Even when things are rocky, presence matters. If you have a struggling spouse who is still present in the relationship, you can lend support. Missteps and mistakes can be corrected when both partners are vested. When one person’s attention wanes yet they are still in attendance, there is hope for redirection and re-engagement. When one spouse is fearful and able to show it, the other can sound the rallying cry.
But when one partner racks up the absences and is already checked-out?
There’s not much the other person can do.
Because that’s the mathematics of marriage.
It takes two to make it work and only one to destroy it.
And accepting that you cannot fix everything no matter how much you want to is a painful lesson indeed.
10 thoughts on “Present and Accounted For”
That equation would be why I am divorced. My ex-husband stepped out of the equation, and left little of value in the marriage.
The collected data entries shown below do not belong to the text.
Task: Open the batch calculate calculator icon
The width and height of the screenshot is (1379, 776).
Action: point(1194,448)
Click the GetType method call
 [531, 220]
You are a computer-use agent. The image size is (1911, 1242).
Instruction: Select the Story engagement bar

Only in human relationships can 2-1=0. And, yes, it is a hard won lesson to learn, painful too.
I wish the rest of the world understood that it takes two to make a marriage, but only one to break it. I got sick of hearing “well it was a problem between the two of you”. Um, no, it was a problem with my XH who acted like everything was good while he went behind my back and had an affair when our youngest was 6 months old. I had no say in the matter and was never given a chance to work towards salvaging a marriage that I didn’t know was broken until it was too late.
Someone was saying that it is a form of victim blaming when others ask you what your part was in the demise of the marriage. Yes, I need to work on me, everyone does, but the line of thinking that says there was something broken between you implies that you weren’t doing your part in the marriage. In my mind this leads to the thought process that you have to be perfect to keep your husband from straying. No one is perfect and no marriage is perfect. I say it was on my husband to express his unhappiness and to work with me in keeping our marriage intact and thriving. Instead, he chose to smile to my face while behind my back he racked up debt courting a good friend of ours while I was busy working full time and tending to our toddler and baby.
I couldn’t agree with you more! Your story sounds almost identical to mine. The big difference is I was married for 33 years and have adult children.
Same story here (27 years for me) It is a story that I hear far too frequently. So many broken hearts and families destroyed.😪
So true. I think people respond that way because it is safer for them to believe that you did something to “deserve” this and that, as long as they don’t do that thing, they can avoid the same fate. It’s scary to accept that your spouse can make the choice to leave independently of your actions and behaviors.
I am so sorry that you ladies are also a part of this club 😕.
I can say though, that although I would never choose to be part of this club, becoming a part of it has been a blessing in disguise. I am a much happier and healthier person now. I have so much more empathy and truly try to not judge (my former naive self wasn’t so good at that before). More importantly, I have come to realize that a vast majority of the people I respect the most are also part of this club. I only found out that tid bit after opening up about my pain to them.
I really am praying that this experience molds me into a better person; more patient, kind, loving, forgiving, understanding, ….. And that I can continue to pay forward the love and support that I have received during this process.
There is another part that I would like to add. Both people can’t work on a marriage independently and expect it to turn out well. My ex felt that we were both working on it at the same time just not together and that was enough. I say no it’s not. How can you fix the problem when you don’t identify it together and then figure out if the goal is the same. He checked out and doesn’t want to admit to it.
So true. Both have to work on themselves and work on the connection.